I don’t really know what to say about Garth Risk Hallberg’s City on Fire except that it’s massive and ridiculous and I loved it.

It’s the book that achieved the highest advance ever for a debut novel: Alfred A. Knopf paid $2m for it in what must have been a publicity stunt (clearly one that worked, at least on me!).

Because there’s nothing unusual or innovative about City on Fire. I got into the habit of describing it as “Dickens except in the 1970s”: it’s almost a thousand pages long and features a sprawling cast of characters intersect meet in unlikely ways. And everything turns out basically OK in the end. For most people. If you don’t look too closely.
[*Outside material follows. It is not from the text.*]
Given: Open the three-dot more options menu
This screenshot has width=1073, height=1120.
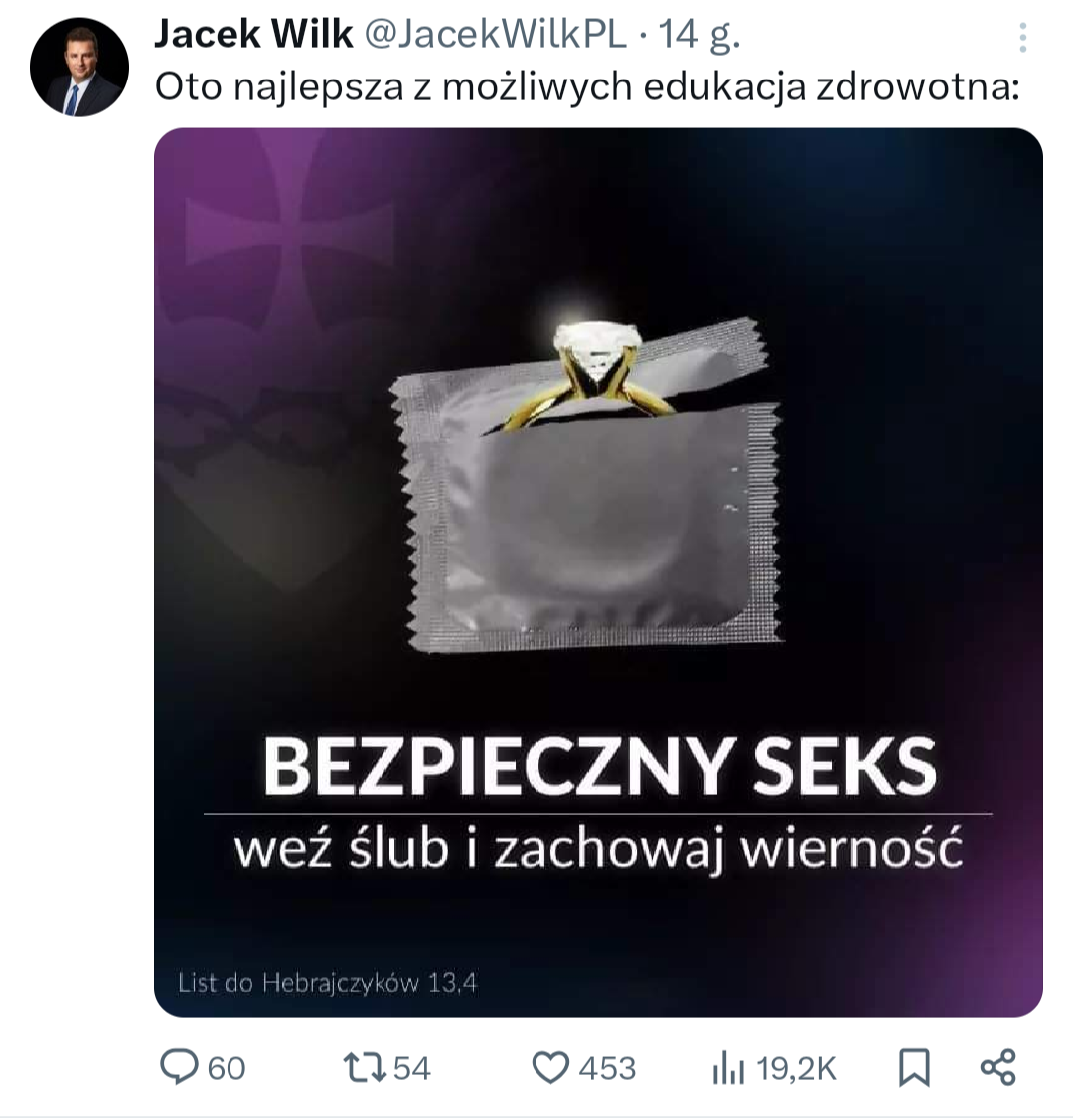Looking at the screenshot, I should [x=1023, y=37].
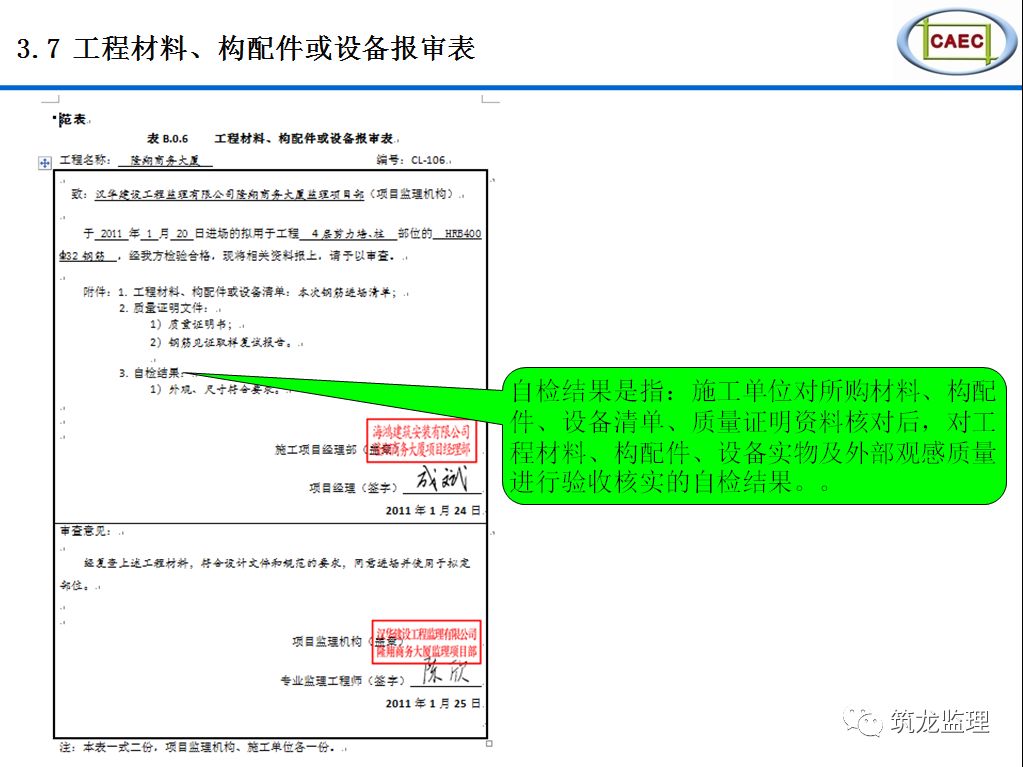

Set in 1970s New York, it’s centred on the fabulously rich Hamilton-Sweeney family and two of its scions – disaffected prodigal son William, living in an artist’s garret, and not-yet-divorced Regan. Along the way it takes in William’s actually-impoverished Black lover Mercer, a group of punk kids that’s slowly but surely becoming a cult, a disabled detective, a firework-maker slowly going out of business and a Carker-esque banker.

“Generous” is the word that comes to mind: City on Fire is a generous novel. It has space for everyone and everything in its expansive heart: from the mundane (hangovers, teenage angst) to the dramatic (looting, missing explosives); from the very richest to those who have nothing; it takes everyone’s concerns seriously and it recognises everyone’s humanity.

It’s several hundred pages too long, its climax alone takes about 100 exhausting pages, I don’t have a clue what it’s about, but I loved inhabiting it. I love long books, and City on Fire is no exception.